Until then, the St. Louis native had been the only man to stand in goal for a Bees soccer program that debuted in 1989.
"Andy Johnson beat him out halfway through the season and Todd showed his leadership then," said Ron Vandiver, the Bees first men's soccer coach. "He could have sulked and been a jerk. He wasn't. He right away started to help Andy and the other keepers get better."
Mayberry was just 41 when he died due to liver cancer on June 10 in Birmingham, Mich., but the character he revealed as a St. Ambrose student helped him live an accomplished Ambrosian life.
Perhaps the truest testament to that character could be found in the makeup of the 500-plus mourners who attended his June 18 memorial service in Birmingham.
There from across the country, his father said, were agents who had served under and alongside Mayberry during a 15-year career in the Federal Bureau of Investigation. It was a fast-tracked career that took Mayberry from Chicago to Washington and then to Iraq for 14 months in 2004 and 2005. In Iraq, he led a team of agents who collected the evidence used to convict Saddam Hussein and members of the deposed despot's regime on charges of genocide and crimes against humanity.
At the June memorial service, too, were members of the FBI's field office in Detroit, where in 2008 Mayberry was appointed to the rank of Assistant Special Agent in Charge and where he led a counterterrorism division. Among other high-profile cases there, he investigated Umar Farouk Abdulmutallab, better known as the underwear bomber who attempted to blow up an airliner on its approach into Detroit on Christmas Day 2009.
And there at the memorial service-perhaps most tellingly, given Mayberry's exposure to the darkest aspects of Islamic extremism-were several Detroit area Imams. They were Muslim community leaders with whom Mayberry had worked throughout the last days of his life to help develop a trust and understanding with other ethnicities in the region.
"I think that was a tribute to the kind of person he was," said Darrell Mayberry, an understandably proud father of the former goalkeeper who became a peacekeeper.
Among so many other things, Todd Mayberry was a proud product of St. Ambrose University. "Oh my goodness, he really loved St. Ambrose," said his mother, Karen, a suburban St. Louis educator like her husband.

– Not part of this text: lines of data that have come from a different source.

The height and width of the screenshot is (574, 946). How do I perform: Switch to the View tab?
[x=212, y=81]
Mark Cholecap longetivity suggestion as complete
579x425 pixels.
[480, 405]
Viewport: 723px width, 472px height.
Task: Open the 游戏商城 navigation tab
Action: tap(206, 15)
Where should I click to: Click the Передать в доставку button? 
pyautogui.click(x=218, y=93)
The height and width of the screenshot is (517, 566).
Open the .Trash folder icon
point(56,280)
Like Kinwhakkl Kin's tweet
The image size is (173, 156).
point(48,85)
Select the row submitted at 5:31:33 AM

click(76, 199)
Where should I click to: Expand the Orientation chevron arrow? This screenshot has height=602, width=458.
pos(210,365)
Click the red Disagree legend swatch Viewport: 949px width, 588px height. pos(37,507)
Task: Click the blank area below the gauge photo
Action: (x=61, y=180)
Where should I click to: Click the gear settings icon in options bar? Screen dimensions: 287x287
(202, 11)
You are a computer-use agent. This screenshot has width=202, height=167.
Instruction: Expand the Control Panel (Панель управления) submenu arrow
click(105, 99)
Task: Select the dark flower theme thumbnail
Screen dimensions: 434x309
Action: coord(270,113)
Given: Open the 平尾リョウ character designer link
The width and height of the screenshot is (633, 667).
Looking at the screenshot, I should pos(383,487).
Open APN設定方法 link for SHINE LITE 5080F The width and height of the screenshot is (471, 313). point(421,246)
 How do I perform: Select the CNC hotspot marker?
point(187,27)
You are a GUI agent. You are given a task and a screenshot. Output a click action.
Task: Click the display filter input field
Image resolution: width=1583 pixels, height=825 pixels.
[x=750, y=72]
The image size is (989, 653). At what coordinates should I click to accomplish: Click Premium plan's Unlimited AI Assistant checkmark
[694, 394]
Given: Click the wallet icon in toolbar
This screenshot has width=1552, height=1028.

Mayberry loved the school enough to return here in pursuit of his master's in 1997. "We said ‘We'll take care of this,' and he had his choice," said his father. "And he chose St. Ambrose. He thought that highly of the criminal justice program."
Mayberry already was a member of the FBI's Chicago gang task force at the time he enrolled in the MCJ program and was especially appreciative of the way St. Ambrose accommodated his non-traditional schedule, his father said.
Barry Schmelzer, an adjunct professor in the criminal justice program from 1990 to 2000, said Mayberry made the most of his studies, regularly leading class discussions.
Clearly, Mayberry made the most of his 41 years, as well.
"At his age, to be in the position he was, having done the things he did, he leaves a wonderful legacy for his family," Schmelzer said.
That legacy is not lost on his wife of a few years. Amanda Becker began training this fall in Quantico, Va., to follow her late husband into the FBI. "He was an amazing man," she said "I'm lucky to have had him as a husband."